Shifting Paradigms for Suppressing Fibrosis in Kidney Transplants: Supplementing Perfusion Solutions With Anti-fibrotic Drugs

Abstract

Great efforts have been made toward addressing the demand for donor kidneys. One of the most promising approaches is to use kidneys from donation after circulatory death donors. These kidneys, however, suffer from more severe ischemia and reperfusion injury than those obtained via donation after brain death and are thus more prone to develop interstitial fibrosis and tubular atrophy. Even though machine perfusion is increasingly used to reduce ischemia and reperfusion injury, there are no effective treatments available to ameliorate interstitial fibrosis and tubular atrophy, forcing patients to resume dialysis, undergo re-transplantation, or suffer from premature death. Safe and effective anti-fibrotic therapies are therefore greatly desired. We propose a new therapeutic approach in which machine perfusion solutions are supplemented with anti-fibrotic compounds. This allows the use of higher concentrations than those used in humans whilst eliminating side effects in other organs. To the authors' knowledge, no one has reviewed whether such an approach could reduce interstitial fibrosis and tubular atrophy; we therefore set out to explore its merit. In this review, we first provide background information on ischemia and reperfusion injury as well as interstitial fibrosis and tubular atrophy, after which we describe currently available approaches for preserving donor kidneys. We then present an evaluation of selected compounds. To identify promising compounds, we analyzed publications describing the effects of anti-fibrotic molecules in precision-cut kidneys slices, which are viable explants that can be cultured ex vivo for up to a few days whilst retaining functional and structural features. LY2109761, galunisertib, imatinib, nintedanib, and butaprost were shown to exert anti-fibrotic effects in slices within a relatively short timeframe (<48 h) and are therefore considered to be excellent candidates for follow-up ex vivo machine perfusion studies.

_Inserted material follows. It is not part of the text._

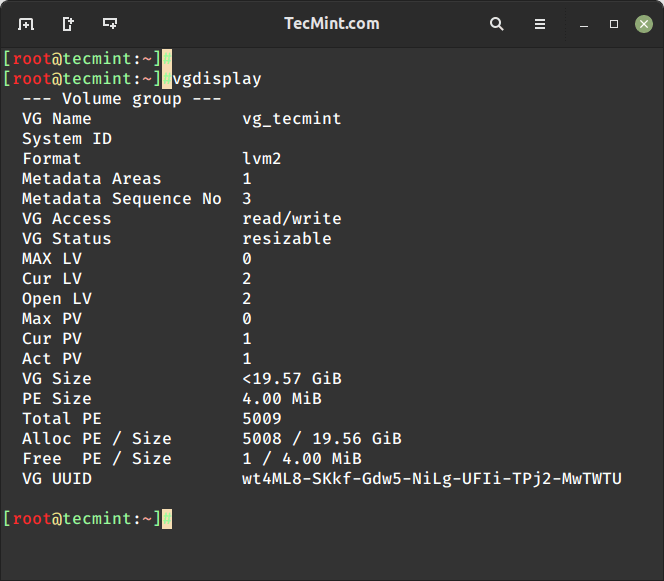Open the hamburger menu
Screen dimensions: 664x581
(x=540, y=23)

Keywords: IF/TA; IRI; donation after circulatory death (DCD); machine perfusion; personalized medicine; precision cut tissue slices; renal transplantation.

Figure 1

(A) Total number of organs transplanted worldwide. (B) Number of donors per donor type within Eurotransplant over the past 10 years. (C) Number of kidney transplants and active waiting list for a kidney transplant within Eurotransplant over the past 10 years. Data obtained from Global observatory on donation and transplantation in the year 2019 (6) and Eurotransplant (7). DBD, donation after brain death; DCD, donation after circulatory death; LD, living donor.

Figure 2

The process of donation after circulatory death, organ procurement, and transplantation. Created with BioRender.com.

Figure 3

Ischemia and reperfusion injury as a result of donation after circulatory death. ATP, adenosine triphosphate; ROS, reactive oxygen species. Created with BioRender.com.

Figure 4

Kidney repair after ischemia and reperfusion injury by means of fibrogenesis and tubular dedifferentiation. TNF-α, tumor necrosis factor; IL-6, Interleukin; IL-β1, interleukin 1β; TGF-ß, transforming growth factor. Created with BioRender.com.

Figure 5

Chronic injury and development of interstitial fibrosis and tubular atrophy (IF/TA). Continuous activation of myofibroblasts cause excessive deposition of extracellular matrix (ECM). Given enough time, the dense, fibrotic ECM perpetuates myofibroblast activation. Tubular dedifferentiation is impeded by cell senescence and apoptosis. Pathways such as the platelet-derived growth factor (PDGF) and the transforming growth factor (TGF-ß) SMAD2/3 pathway play a key role in myofibroblast activation and therefore represent promising drug targets. TNF-α, tumor necrosis factor; IL-6, Interleukin 6; IL-1β, interleukin 1β. Created with BioRender.com.

Figure 6

Current strategies for preserving donor kidneys. Created with BioRender.com.

Figure 7

Workflow for preparing precision-cut kidney slices (PCKS). First, cores are drilled from the renal cortex and sliced using a Krumdieck tissue slicer. Next, PCKS are transferred to culture plates with fresh culture medium containing nutrients and antibiotics, as well as compounds of choice. Finally PCKS can be incubated for up to 72 h (82). Created with BioRender.com.

Figure 8

Potential compounds to limit the development of post-transplant fibrosis and their mechanism of action. PDGF: platelet-derived growth factor, TGF-β, transforming growth factor beta; PGE₂, Prostaglandin E₂. Created with BioRender.com.